Haven’t finished the entrelac and colorwork mittens I have on the needles yet, but yesterday I charted two new designs, strung beads onto Drops Alpaca for a beaded lace scarf, and sketched out the design for Belarusian-inspired wrist warmers with colorwork and lace. Why can’t I be a one project at a time artist? In my writing and design – and life! – it seems I am always most productive when juggling lots of projects. So today I will have a post about Lithuanian wool. But first, a useful and inspiring distraction.
Today, identify your current perspective about your writing. For instance, my perspective had been: Writing is a marketing tool I can use to build my business and help others.
Then, consider the new perspective I’ve asserted here – writing is soul work.
What is my current perspective?
I think there are two kinds of writing. Perhaps more, but I’ll focus on two here. Sometimes we write for a business or practical purpose, to communicate a message to someone (an email, a letter, a text message), to tell someone about a product (that we are selling or even something we just love that we want to share with friends), to request information, to set up an appointment. The details don’t matter. But this is mundane writing. It requires skill to communicate effectively, but it’s not what I would consider “soul work”.
Then there’s what would be considered creative writing. Creative doesn’t mean it has to be fiction or poetry, or even prose of a particularly “literary” flavor. But it means that it has a purpose beyond just simple communication. This is where “soul work” comes into the picture. When I write creatively, I am reaching down deep into myself to find my passions, my obsessions, my loves, hates, and fears, and to place them boldly and fearlessly on the page — or perhaps with shaking knees and butterflies in my stomach.

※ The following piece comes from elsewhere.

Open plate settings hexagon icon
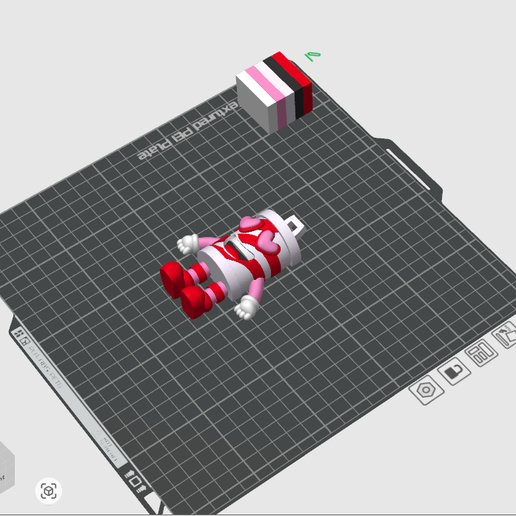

How does that perspective impact you?
I’m not certain. It’s not something I think about while I am actually writing. It’s an observation I make after the fact. I just write, letting the needs of the audience and my own needs as a writer inform the writing process and content and style of each piece. Without the balance between writer and reader, it just doesn’t work.
How does it help you overcome your creative fear?
I don’t try to overcome my creative fear. I just write through it. At some point in the process, the communication and the passion take over and the writing begins to flow. Sometimes I need to write in my private journal for this to happen, to tell myself that no one will ever see what I am writing. Then I can decide later which bits and pieces I want to type up and share with the world. But I think fear is an important part of the writing process. If you’re not afraid, you’re not going deep enough.
How does it help you make time to write?
I don’t think it does. I write for several different reasons. My favorite is having a driving urge to get thoughts into paper, to figure out what I think. Kind of like a verbal jazz improvisation. But I also write to communicate, to make money, and to meet deadlines and obligations. So I find time to write out if necessity in all of these situations.
How does it help you choose what to write about and how?
I don’t know that I choose my topics, at least not consciously. They seem to choose me. I most often write about my current passion or obsession.